I am developing customized pipelines for ChIP-seq analysis using Snakemake. I want share it, so I created model workflows that people can execute immediatly after downloading the code. It handles file conversion, mapping, peak-calling... And uses public data from GEO database. However it requires people to download these data themselves. I would like to include an automatic download of the data (sra or fastq files), ideally by using GSM/GSE or SRR identifiers.
So far I've found several ways:
* SRA toolkit's fastq-dump function.
fastq-dump --outdir <outdir> <srr_ids>
However this way is insanely slow (as stated here).
* SRAdb R package
getSRAfile( in_acc = "<srr_ids>", sra_con = sra_con, destDir = <dir>, fileType = 'sra' )
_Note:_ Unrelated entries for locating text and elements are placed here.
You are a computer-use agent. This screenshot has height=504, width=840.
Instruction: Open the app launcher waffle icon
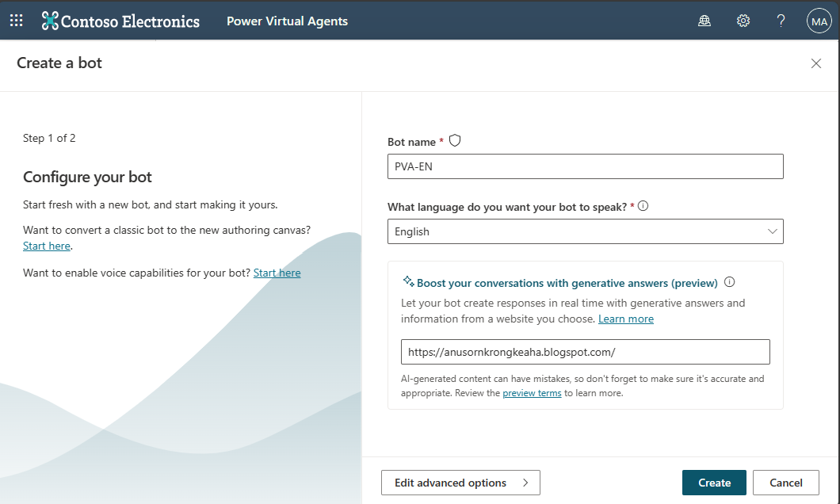click(17, 21)
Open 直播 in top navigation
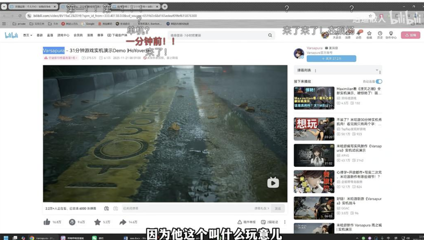 point(50,35)
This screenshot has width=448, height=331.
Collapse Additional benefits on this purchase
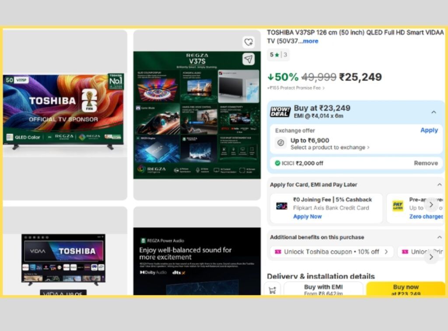(439, 237)
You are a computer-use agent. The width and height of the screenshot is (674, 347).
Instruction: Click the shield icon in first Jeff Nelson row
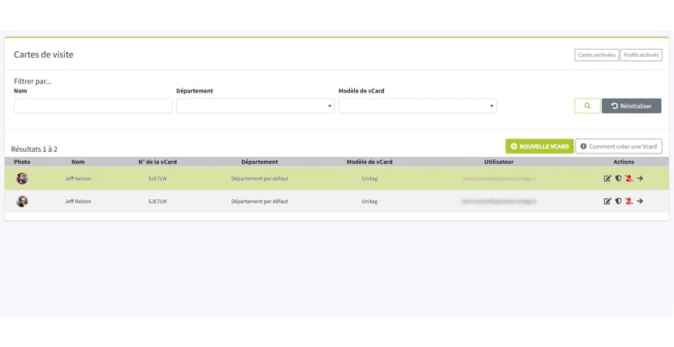click(618, 179)
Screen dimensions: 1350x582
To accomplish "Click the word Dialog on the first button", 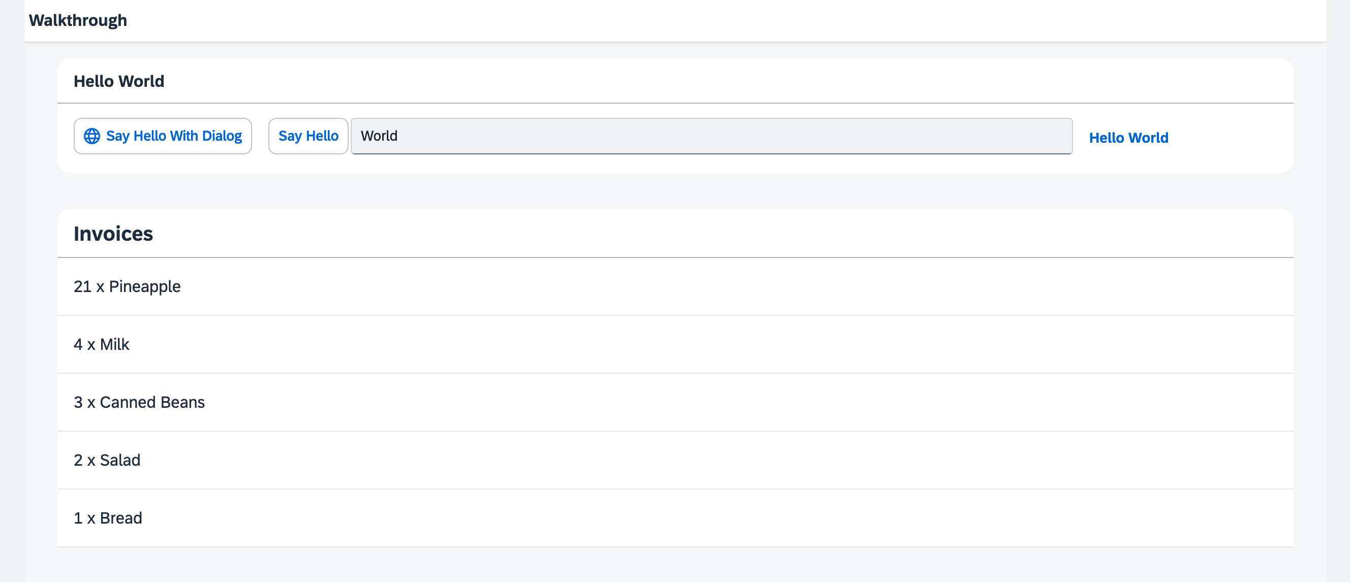I will 222,136.
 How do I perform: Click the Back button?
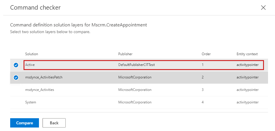click(x=54, y=123)
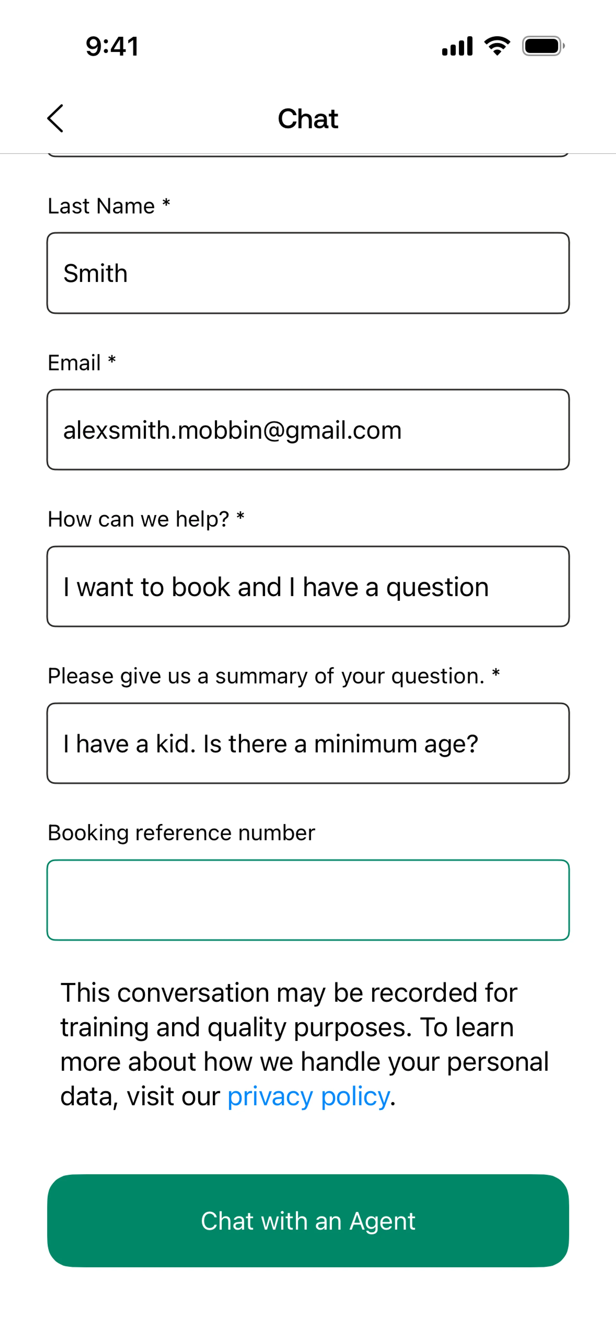Open the privacy policy link

coord(309,1096)
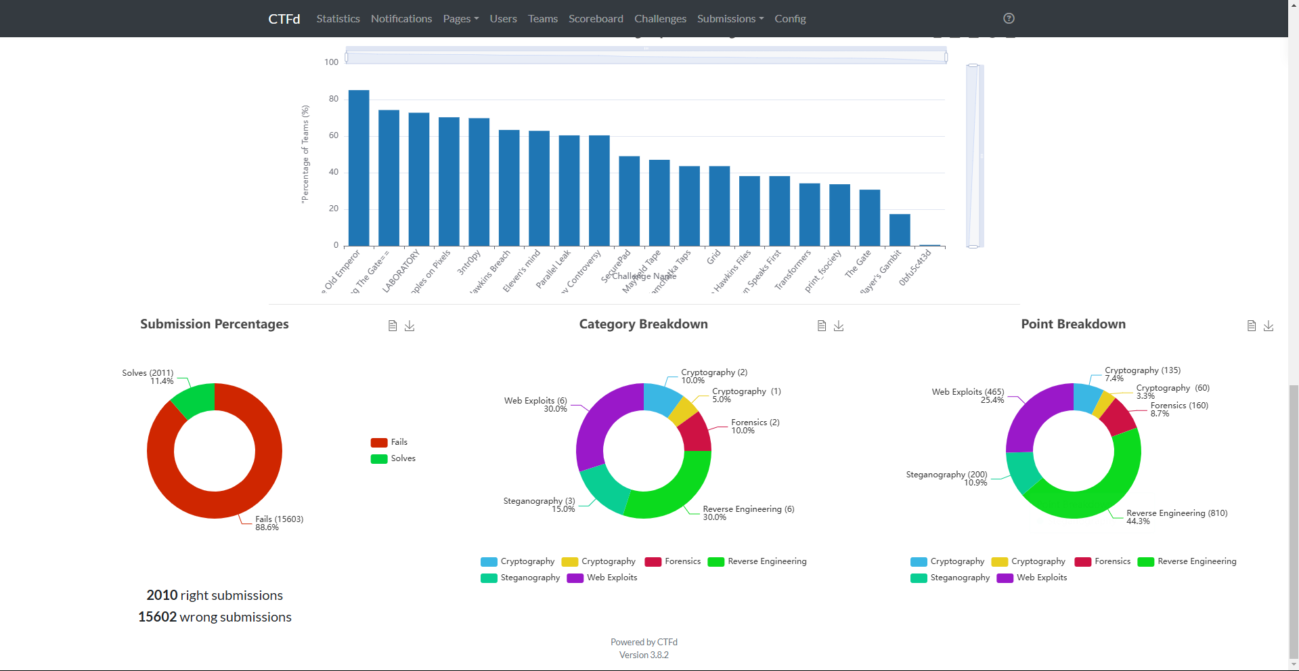
Task: Open the Scoreboard page
Action: pyautogui.click(x=596, y=19)
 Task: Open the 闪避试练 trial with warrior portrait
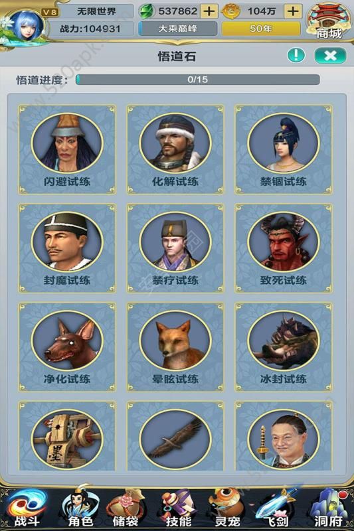pyautogui.click(x=67, y=149)
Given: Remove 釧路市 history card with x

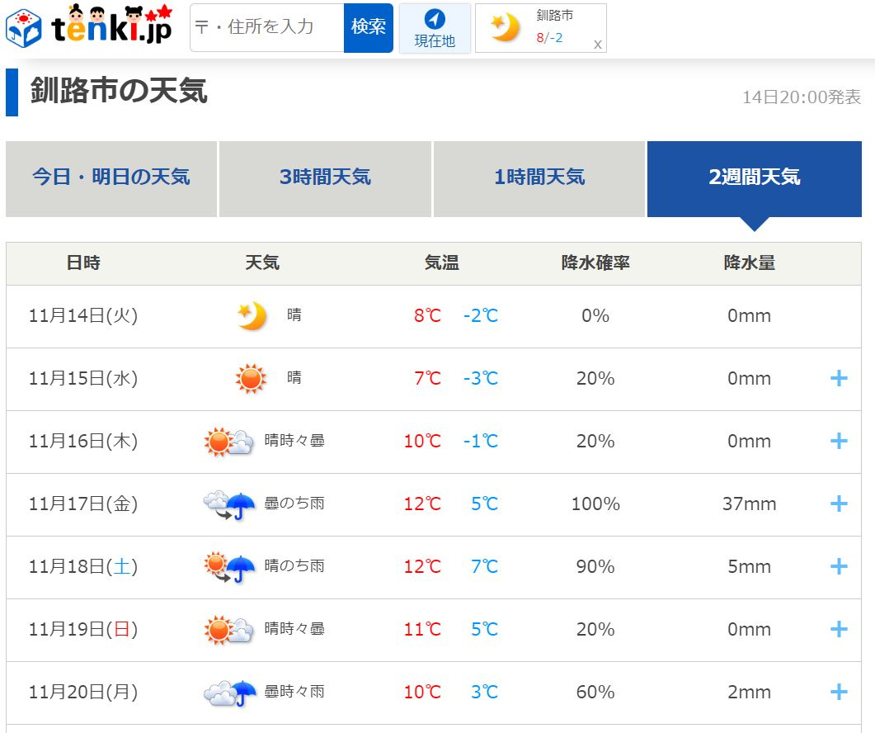Looking at the screenshot, I should [597, 45].
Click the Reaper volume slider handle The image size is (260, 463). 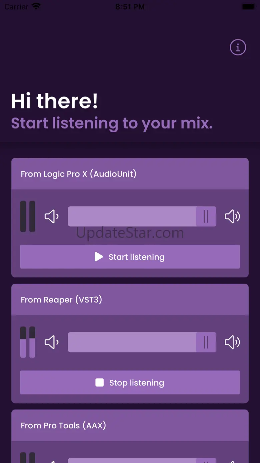pyautogui.click(x=206, y=342)
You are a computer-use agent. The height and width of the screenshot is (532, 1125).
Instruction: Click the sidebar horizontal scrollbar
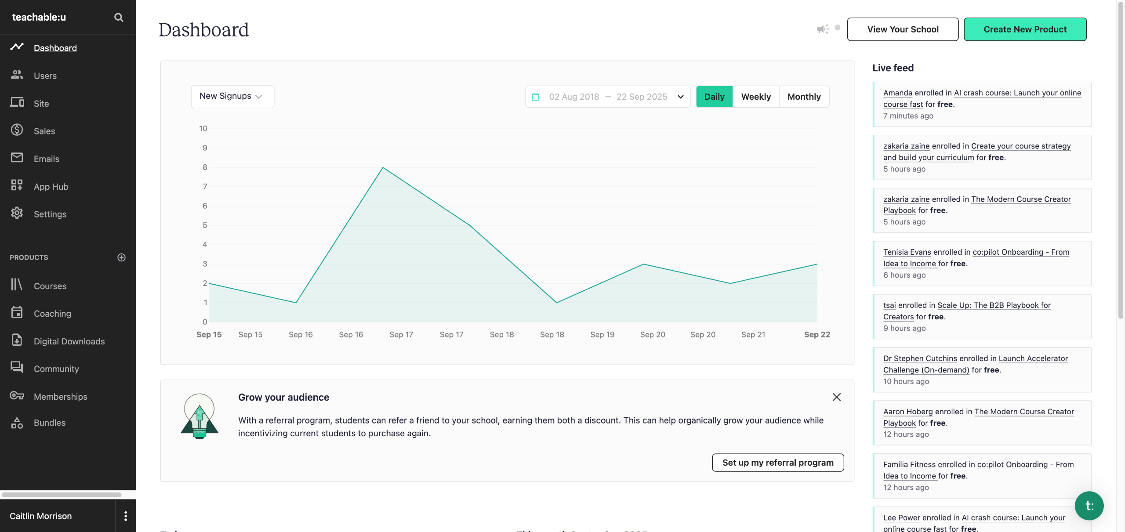pyautogui.click(x=62, y=495)
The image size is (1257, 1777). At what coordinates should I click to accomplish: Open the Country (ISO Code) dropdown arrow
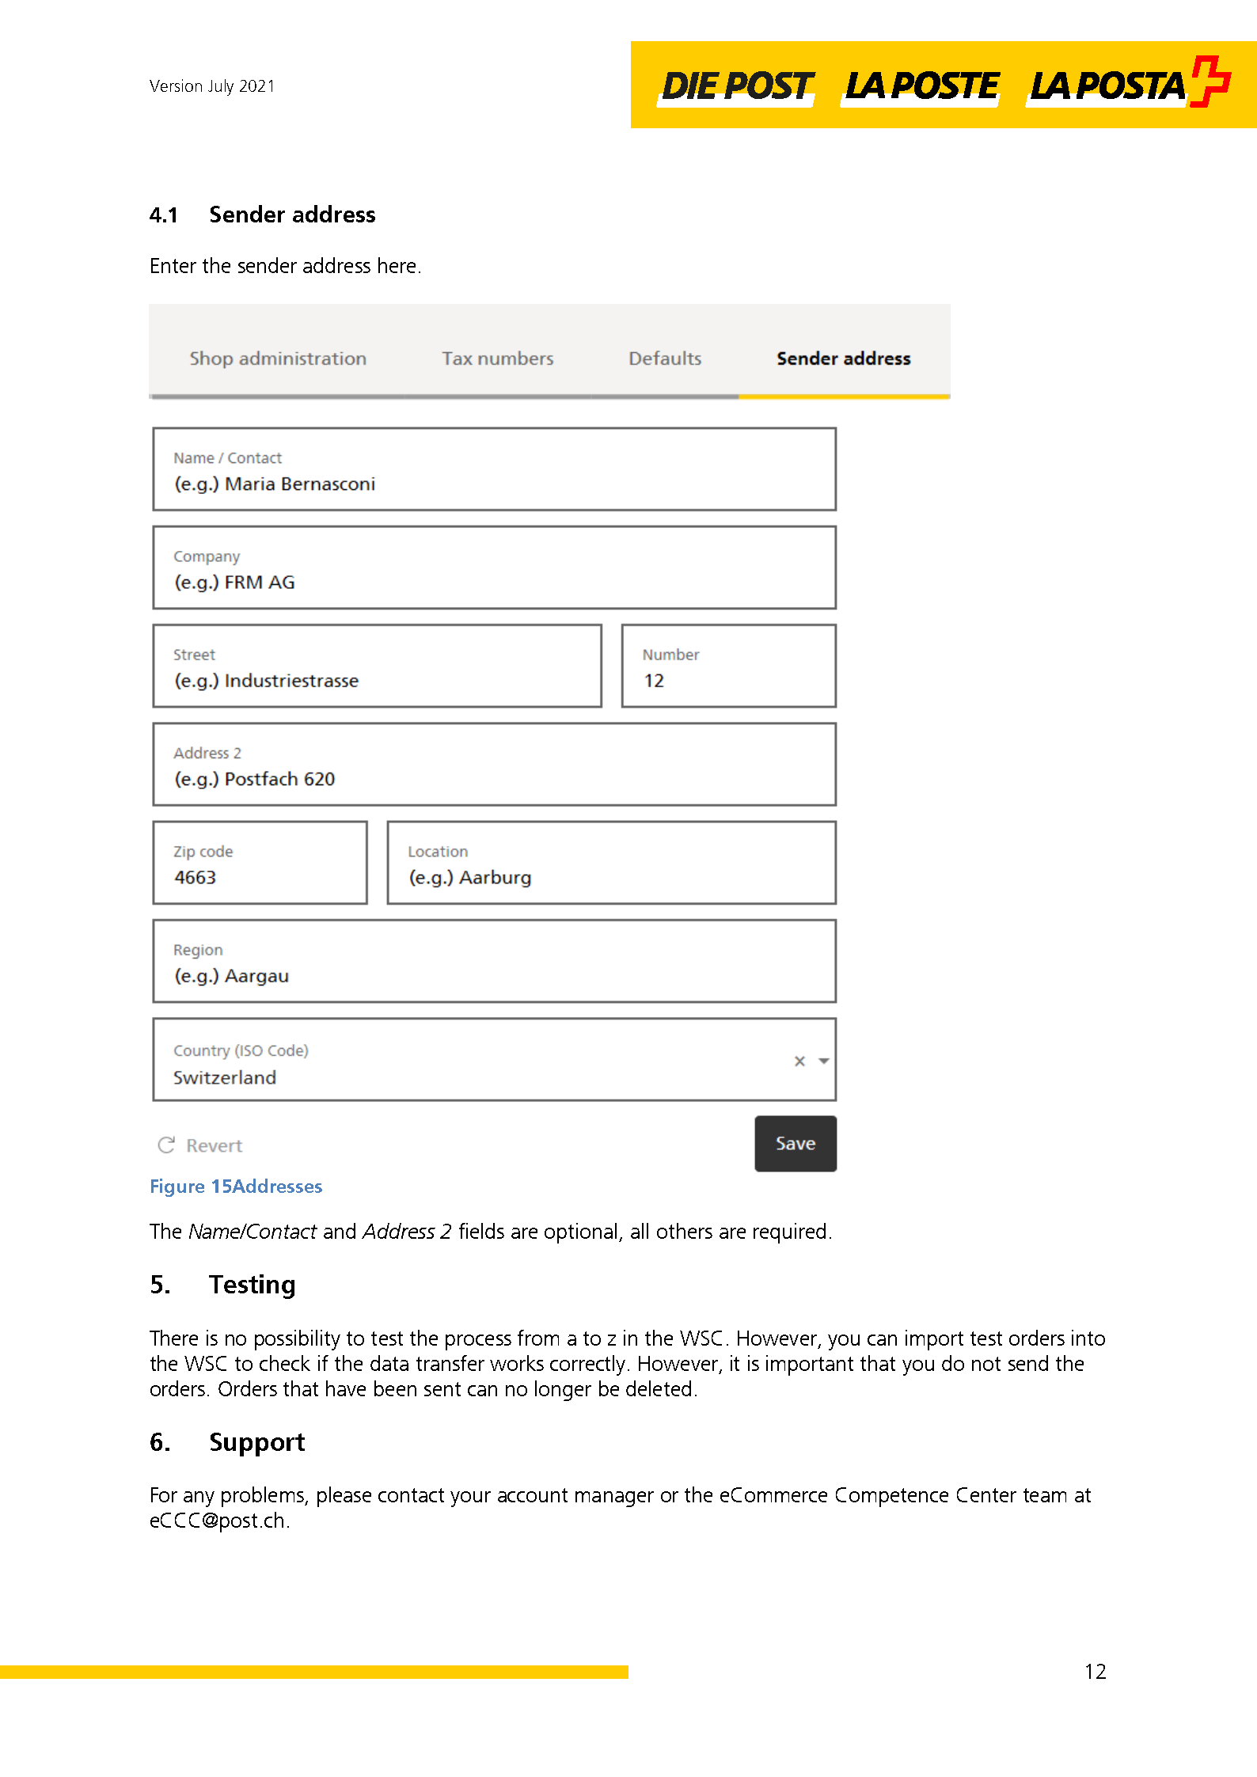pyautogui.click(x=822, y=1061)
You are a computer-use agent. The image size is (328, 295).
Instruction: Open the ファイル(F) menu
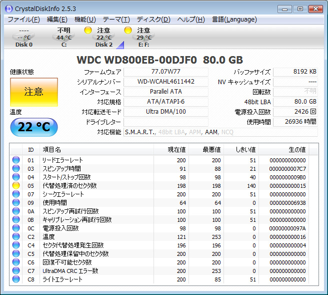(x=24, y=20)
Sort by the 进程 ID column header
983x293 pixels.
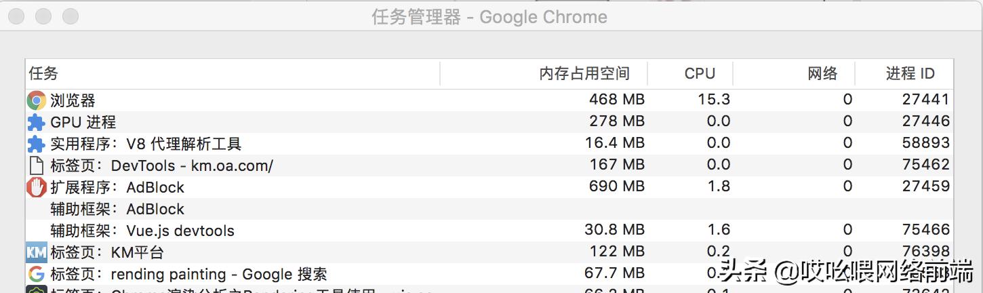pyautogui.click(x=910, y=73)
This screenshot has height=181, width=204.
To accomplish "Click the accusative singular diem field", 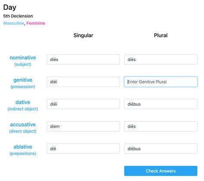I will pyautogui.click(x=83, y=126).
This requires using this command first:
geometadbfile <- getSRAdbFile(destdir = <dir>, destfile = "SRAmetadb.sqlite.gz")
which downloads locally an sqlite file of 16Go. Could be fine if I were to use it locally, but I don't want users of my pipeline to be forced to do so...
* Biopython's Bio.Geo module
Not sure how this one works... http://biopython.org/DIST/docs/tutorial/Tutorial.html#htoc123
The object Entrez.esearch doesn't help me finding out the ftp URL or so.
I think there should be a way to download data in a more simple way?
Any idea will be greatly appreciated!